Clustering basics and a demonstration in clustering infrastructure pathways

Introduction

When approaching a new dataset, the complexity may be daunting. If patterns in the data are not readily apparent, one potential first-step would be to cluster the data and search for groupings. Clustering data, or cluster analysis, can reveal relationships between the observations and provide insight into the data.

Figure: Graphical representation of how clustering can be used to identify patterns in a data set.

Motivation

The outcome of a cluster analysis can be highly dependent upon the clustering algorithm being used, the clustering criteria, and the specified number of clusters to be found. Anticipating these influences and how to manipulate them will set you up for success in your data analysis.
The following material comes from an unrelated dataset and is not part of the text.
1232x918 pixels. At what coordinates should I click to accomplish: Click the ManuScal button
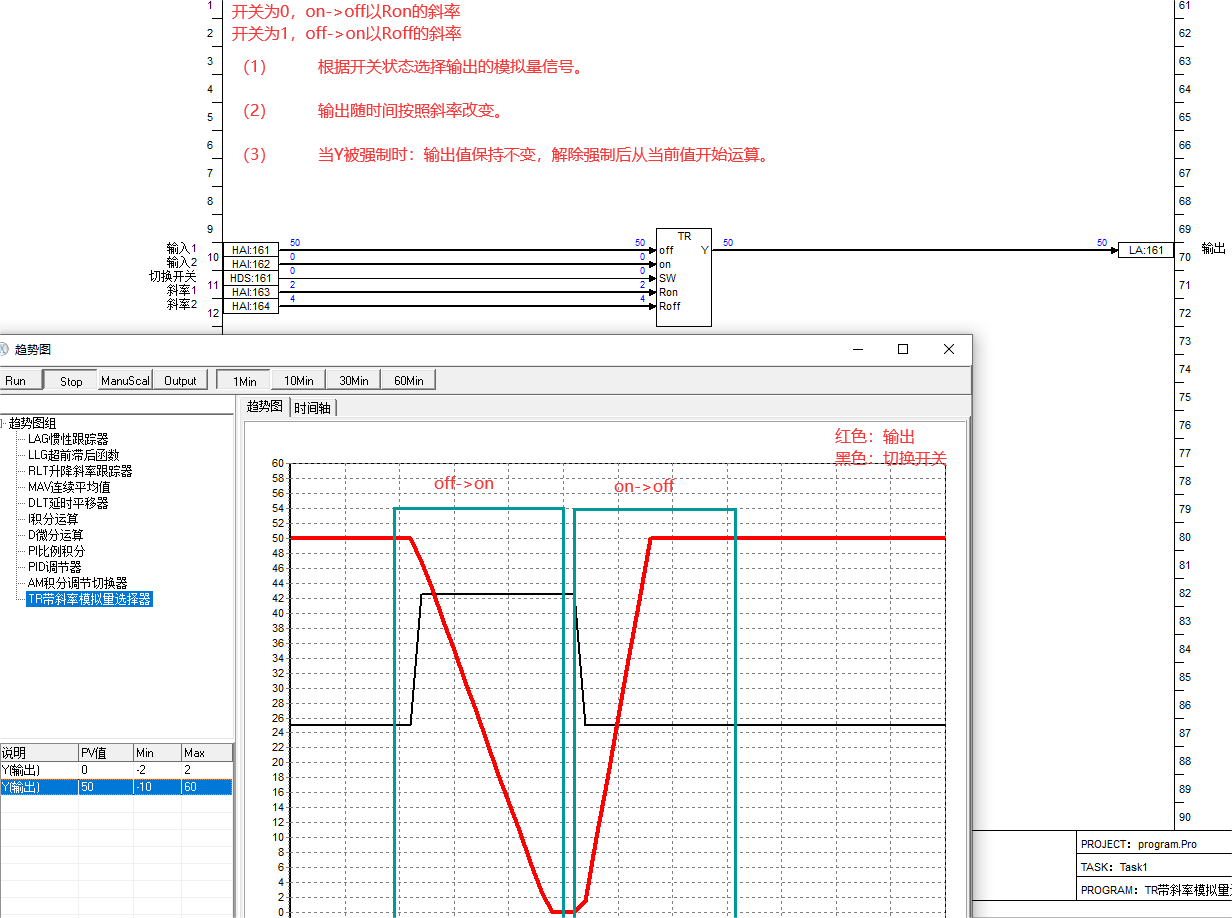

In this post, I introduce some fundamental clustering algorithms, the hierarchical and K-Means clustering algorithms. Then I will share some important considerations, such as how to select a suitable number of clusters. Finally, I will demonstrate the power of clustering by applying the methods to an infrastructure pathways dataset, to cluster infrastructure pathways generated for 1,000 different states of the world into different sets of ‘light’, ‘moderate’, and ‘heavy’ infrastructure development.

Let’s begin!

Methods

Hierarchical Clustering

Hierarchical clustering can be performed “bottom-up”, through an agglomerative approach, which starts by placing each observation in its own cluster and then successively links the observations into increasingly larger clusters. Alternatively, the clustering can take a “top-down”, or divisive, approach which begins with all observations within a single cluster and partitions the set into smaller clusters until each observation exists within its own cluster.

Figure: A graphical representation of the hierarchical clustering process. Red circles denote clusters. If read from left to right, then the figure is representative of the agglomerative approach. If read from right to left, then the figure is representative of the divisive approach.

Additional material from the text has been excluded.